Depuis huit jours, il n’était bruit dans la petite ville d’Ailly que d’un événement extraordinaire, imprévu, auquel la plupart même n’avaient pas voulu croire d’abord, mais qui, malheureusement, s’était confirmé et ne laissait plus de doute : la ruine complète de Mme Wanel. On avait appris avec une véritable stupeur que de la fortune colossale amassée par le richissime industriel, il restait à peine de quoi vivre à sa veuve, qu’il avait instituée sa légataire universelle.

Un tolle général, suscité surtout par les quelques parents éloignés qui s’étaient trouvés frustrés par la jeune femme, s’éleva bientôt contre celle-ci.

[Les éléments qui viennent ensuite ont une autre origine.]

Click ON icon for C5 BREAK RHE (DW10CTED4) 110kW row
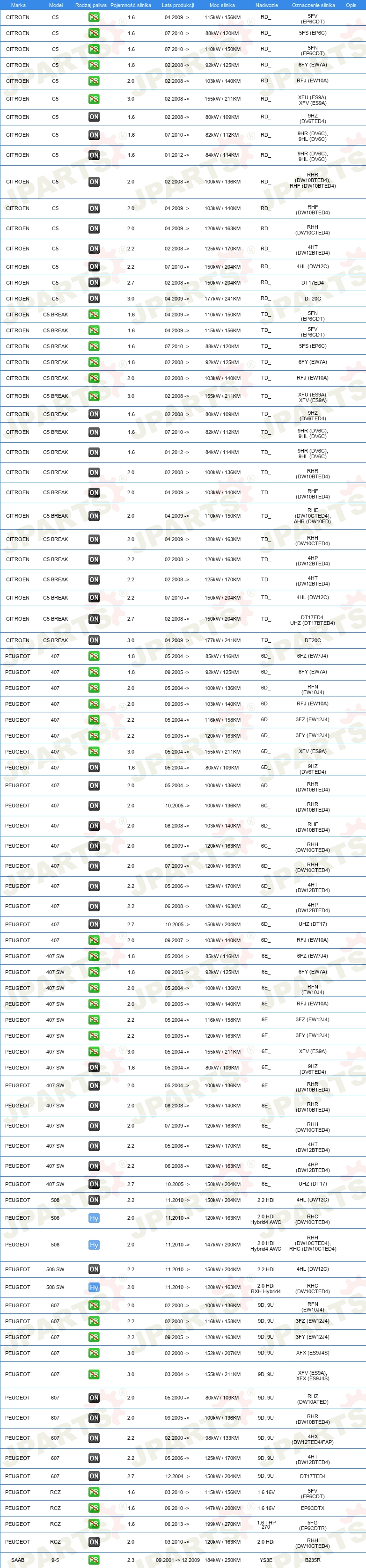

On commenta ses folles dépenses, son incapacité, sa recherche des plaisirs, sa vie mondaine ; et ceux mêmes qu’elle avait souvent reçus à sa table, à qui elle avait offert une hospitalité princière, furent les premiers à lui tourner le dos, à lui jeter la pierre sans pitié.

— Elle ne serait plus si fière, cette petite Wanel qui les écrasait de son luxe ! Elle ne les humilierait plus par l’étalage de ses richesses, l’éclat de ses fêtes pour lesquelles elle jetait l’or à pleines mains, sans compter ! Elle ne trônerait plus comme une reine dans ses salons fastueux, entourée de toute cette cour d’adorateurs et de prétendants ! Il lui faudrait quitter ces fameux diamants cités dans tout le pays, se séparer de cette magnifique rivière qui avait coûté plusieurs centaines de mille francs, disait-on, et dont elle aimait à se parer avec un tel orgueil !

Au château de Neufmoulins, ç’avait été bien autre chose ! En apprenant la fatale nouvelle, Mlle Gertrude s’était emportée furieusement contre sa nièce et ne lui avait pas ménagé les reproches les plus désobligeants. Loin de se montrer compatissante, elle l’avait accablée des plus dures paroles.